In [1]:
import numpy as np
from nltk.corpus import stopwords
#nltk.download('stopwords')
from nltk.tokenize import word_tokenize

### Levenshtein Distance

Levenshtein Distance clearly explained in https://www.youtube.com/watch?v=MiqoA-yF-0M. 

The difference betwen 2 strings are calculated based on number of edit operations needed to change 1 string to other.

Posible Edit Operations: 1) remove 2) replace and 3) insert

In [2]:
# Base Function

# Function calculate Levenshtein Distance between 2 given strings
# input: String 1, String 2
# output: [no of edits, difference ratio]

def check_equality(str1, str2):
    rows = len(str1)
    cols = len(str2)
    
    #Create a matrix to hold no. of edits for each character of 2 given strings
    distance = np.zeros((rows, cols), dtype=int)
    
    #Always the first character of both the string are empty, 
    #so number of edit values in first row and first column will be the index of that particular cell
    for i in range(1, rows):
        distance[i][0] = i
    for j in range(1, cols):
        distance[0][j] = j
    
    #Interate over all the character in the position of matrices, to compute the cost of edit operations
    for i in range(1, rows):
        for j in range(1, cols):
            ch1 = str1[i-1]
            ch2 = str2[j-1]
            if ch1 == ch2:
                cost = 0
            else:
                cost = 1
            #get the edit cost of the previous edits around this cell
            cost1 = distance[i][j-1]
            cost2 = distance[i-1][j-1]
            cost3 = distance[i-1][j]
            distance[i][j] = min(cost1, cost2, cost3)+cost
            
    #No of edits
    no_of_edits = distance[rows-1][cols-1]
    #Ratio of change
    total_len = rows+cols
    ratio = round((total_len-no_of_edits)*100/total_len, 2)

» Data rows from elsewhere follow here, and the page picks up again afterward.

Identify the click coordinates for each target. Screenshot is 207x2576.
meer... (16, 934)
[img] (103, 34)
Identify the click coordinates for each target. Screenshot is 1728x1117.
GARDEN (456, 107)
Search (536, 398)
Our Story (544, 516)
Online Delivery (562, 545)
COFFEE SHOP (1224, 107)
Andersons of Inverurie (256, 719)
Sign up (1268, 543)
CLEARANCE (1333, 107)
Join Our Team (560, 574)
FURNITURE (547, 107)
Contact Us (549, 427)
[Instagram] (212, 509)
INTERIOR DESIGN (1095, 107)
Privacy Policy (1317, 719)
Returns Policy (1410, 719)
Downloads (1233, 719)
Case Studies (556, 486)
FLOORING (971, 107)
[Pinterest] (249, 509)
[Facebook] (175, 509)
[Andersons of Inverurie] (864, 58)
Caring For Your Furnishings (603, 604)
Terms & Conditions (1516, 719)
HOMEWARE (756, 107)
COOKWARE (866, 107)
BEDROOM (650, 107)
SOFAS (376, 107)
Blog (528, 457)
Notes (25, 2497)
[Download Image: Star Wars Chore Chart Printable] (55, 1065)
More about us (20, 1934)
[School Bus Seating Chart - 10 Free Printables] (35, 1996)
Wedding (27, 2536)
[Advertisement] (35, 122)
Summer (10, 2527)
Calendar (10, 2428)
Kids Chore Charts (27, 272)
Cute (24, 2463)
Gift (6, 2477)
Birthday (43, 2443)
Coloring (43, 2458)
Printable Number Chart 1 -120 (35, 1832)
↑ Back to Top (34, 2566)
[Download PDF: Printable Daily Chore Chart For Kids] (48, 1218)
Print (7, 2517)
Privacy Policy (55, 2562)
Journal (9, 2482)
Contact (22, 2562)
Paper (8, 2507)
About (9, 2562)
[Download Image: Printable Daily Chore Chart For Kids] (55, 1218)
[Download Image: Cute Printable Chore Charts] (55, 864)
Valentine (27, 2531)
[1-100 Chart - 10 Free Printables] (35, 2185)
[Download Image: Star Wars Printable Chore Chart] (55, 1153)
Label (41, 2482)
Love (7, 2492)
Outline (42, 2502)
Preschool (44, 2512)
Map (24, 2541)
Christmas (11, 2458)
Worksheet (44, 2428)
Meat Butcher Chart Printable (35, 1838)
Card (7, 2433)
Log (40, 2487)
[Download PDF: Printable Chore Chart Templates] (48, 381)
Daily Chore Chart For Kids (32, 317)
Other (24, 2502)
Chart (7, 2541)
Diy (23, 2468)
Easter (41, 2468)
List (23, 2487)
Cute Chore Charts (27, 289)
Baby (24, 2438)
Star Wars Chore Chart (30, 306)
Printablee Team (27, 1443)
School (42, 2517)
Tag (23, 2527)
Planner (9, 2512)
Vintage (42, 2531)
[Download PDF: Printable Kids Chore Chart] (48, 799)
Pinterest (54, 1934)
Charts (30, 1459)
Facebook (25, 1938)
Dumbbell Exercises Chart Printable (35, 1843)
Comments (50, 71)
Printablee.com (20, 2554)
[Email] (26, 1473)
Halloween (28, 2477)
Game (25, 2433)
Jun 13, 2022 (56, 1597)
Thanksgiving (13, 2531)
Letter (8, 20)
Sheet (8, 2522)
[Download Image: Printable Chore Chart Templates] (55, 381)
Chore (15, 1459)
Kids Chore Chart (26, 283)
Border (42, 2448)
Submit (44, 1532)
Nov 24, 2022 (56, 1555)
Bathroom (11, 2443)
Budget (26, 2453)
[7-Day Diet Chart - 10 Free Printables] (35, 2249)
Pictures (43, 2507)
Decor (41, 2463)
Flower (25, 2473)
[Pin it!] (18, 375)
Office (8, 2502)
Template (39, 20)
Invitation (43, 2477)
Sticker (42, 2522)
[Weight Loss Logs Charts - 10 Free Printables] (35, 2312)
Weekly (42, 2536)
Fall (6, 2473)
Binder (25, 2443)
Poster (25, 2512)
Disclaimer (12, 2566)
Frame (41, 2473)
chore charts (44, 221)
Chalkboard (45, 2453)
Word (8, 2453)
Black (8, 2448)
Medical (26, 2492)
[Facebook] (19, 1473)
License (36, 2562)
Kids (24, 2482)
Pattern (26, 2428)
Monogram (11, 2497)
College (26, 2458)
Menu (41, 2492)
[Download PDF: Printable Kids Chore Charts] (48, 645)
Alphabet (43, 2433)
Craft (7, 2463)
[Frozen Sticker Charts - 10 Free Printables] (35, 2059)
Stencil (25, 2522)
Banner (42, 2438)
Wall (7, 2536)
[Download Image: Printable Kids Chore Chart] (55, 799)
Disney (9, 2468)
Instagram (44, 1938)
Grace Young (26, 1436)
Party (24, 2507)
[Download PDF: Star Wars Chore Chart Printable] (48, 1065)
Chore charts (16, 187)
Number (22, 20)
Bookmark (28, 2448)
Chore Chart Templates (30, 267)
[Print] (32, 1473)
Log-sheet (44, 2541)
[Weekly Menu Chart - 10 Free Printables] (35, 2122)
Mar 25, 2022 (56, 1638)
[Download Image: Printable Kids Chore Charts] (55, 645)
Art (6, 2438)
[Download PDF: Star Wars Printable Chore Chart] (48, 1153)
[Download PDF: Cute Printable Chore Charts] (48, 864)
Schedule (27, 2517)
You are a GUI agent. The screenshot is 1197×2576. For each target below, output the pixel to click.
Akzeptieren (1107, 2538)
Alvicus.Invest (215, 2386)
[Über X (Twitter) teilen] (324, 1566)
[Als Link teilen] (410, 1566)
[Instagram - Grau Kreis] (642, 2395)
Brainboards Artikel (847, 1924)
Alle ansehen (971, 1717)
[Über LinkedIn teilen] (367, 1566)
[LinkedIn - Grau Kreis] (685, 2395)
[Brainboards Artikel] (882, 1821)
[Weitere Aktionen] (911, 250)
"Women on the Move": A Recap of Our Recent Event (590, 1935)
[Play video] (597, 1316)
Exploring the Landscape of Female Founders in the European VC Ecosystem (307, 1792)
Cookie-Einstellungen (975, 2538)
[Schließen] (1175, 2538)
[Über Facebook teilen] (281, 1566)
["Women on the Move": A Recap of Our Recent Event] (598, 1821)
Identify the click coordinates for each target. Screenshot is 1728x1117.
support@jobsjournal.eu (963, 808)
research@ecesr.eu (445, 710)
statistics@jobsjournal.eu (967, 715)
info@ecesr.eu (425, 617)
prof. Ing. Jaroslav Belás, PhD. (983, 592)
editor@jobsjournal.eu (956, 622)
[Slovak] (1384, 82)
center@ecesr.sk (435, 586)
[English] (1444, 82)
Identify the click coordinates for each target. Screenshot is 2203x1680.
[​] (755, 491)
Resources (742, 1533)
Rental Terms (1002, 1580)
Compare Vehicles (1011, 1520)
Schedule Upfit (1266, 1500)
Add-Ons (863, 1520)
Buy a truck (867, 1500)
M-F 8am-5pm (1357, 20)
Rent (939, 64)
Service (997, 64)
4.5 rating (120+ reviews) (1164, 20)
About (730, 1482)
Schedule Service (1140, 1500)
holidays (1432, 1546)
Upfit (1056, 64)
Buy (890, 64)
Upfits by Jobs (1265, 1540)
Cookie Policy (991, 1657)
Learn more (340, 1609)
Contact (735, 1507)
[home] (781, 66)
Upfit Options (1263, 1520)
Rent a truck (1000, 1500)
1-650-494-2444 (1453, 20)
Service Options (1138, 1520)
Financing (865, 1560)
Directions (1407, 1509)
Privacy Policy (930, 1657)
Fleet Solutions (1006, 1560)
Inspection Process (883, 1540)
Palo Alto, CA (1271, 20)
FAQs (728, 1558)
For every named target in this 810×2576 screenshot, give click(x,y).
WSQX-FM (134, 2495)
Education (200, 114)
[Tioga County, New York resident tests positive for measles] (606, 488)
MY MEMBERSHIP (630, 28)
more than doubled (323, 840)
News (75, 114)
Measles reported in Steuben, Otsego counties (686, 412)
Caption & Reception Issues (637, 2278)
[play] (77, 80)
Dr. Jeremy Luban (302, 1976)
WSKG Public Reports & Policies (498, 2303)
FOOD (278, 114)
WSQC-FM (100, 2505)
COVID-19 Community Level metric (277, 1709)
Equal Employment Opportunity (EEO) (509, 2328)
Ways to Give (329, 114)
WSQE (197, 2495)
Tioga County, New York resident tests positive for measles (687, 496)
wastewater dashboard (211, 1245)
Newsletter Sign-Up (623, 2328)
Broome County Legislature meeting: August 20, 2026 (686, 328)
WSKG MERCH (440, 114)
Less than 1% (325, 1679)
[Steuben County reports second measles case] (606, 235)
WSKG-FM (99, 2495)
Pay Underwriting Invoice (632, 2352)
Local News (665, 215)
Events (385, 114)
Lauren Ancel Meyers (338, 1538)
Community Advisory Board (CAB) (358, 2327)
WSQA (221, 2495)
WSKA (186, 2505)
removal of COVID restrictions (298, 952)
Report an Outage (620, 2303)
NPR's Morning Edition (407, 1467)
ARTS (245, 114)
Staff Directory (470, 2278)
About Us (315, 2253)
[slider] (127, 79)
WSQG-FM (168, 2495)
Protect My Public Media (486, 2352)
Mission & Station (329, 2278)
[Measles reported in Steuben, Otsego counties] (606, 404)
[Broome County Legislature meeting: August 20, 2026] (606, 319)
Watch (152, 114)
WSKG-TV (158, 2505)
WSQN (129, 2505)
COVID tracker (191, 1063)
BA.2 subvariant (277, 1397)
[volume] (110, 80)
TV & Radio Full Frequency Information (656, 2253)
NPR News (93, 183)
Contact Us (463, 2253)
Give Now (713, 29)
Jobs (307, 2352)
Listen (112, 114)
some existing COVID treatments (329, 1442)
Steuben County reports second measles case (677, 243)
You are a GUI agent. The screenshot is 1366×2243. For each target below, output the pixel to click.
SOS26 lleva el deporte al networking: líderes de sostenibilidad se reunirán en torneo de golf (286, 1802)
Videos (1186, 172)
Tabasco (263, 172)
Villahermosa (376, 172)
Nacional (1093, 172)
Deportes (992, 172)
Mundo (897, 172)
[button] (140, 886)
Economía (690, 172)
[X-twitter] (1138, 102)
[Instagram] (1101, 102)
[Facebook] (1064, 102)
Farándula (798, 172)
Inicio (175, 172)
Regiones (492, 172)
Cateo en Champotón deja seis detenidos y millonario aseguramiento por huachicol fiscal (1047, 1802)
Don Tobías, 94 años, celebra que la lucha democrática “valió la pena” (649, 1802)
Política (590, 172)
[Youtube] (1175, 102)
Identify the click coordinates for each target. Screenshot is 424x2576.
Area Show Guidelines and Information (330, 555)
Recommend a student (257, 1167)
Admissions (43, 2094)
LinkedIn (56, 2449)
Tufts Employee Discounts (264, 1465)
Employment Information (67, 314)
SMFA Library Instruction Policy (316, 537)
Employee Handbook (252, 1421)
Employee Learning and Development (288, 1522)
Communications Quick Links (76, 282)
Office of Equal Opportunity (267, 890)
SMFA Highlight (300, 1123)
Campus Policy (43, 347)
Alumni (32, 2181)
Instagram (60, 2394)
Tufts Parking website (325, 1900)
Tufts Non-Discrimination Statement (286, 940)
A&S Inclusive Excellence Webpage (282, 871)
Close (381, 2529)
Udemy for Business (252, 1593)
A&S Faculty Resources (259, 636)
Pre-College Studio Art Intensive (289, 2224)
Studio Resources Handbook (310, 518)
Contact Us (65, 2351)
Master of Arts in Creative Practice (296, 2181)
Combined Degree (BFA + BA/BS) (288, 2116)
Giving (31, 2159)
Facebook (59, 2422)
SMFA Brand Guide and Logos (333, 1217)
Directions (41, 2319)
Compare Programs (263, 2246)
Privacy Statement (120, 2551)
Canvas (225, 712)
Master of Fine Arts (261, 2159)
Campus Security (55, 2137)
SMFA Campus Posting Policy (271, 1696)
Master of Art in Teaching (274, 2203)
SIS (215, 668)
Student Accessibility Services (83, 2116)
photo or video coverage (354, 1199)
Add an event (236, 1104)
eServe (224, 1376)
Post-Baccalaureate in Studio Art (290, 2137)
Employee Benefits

    return [no_of_edits, ratio]

In [3]:
[no_of_edits, ratio] = check_equality('Silvester Stalin Bruno Jr','Silvester Stalin Bruno Sr')
print('The strings are {} edits away'.format(no_of_edits))
print('The string\'s equality is {:.2f}%'.format(ratio))

The strings are 1 edits away
The string's equality is 98.00%


In [3]:
# Function check a string's partial presence in another string
# input: String 1 (bigger), String 2 (substring)
# output: [no of edits, difference ratio, matched string]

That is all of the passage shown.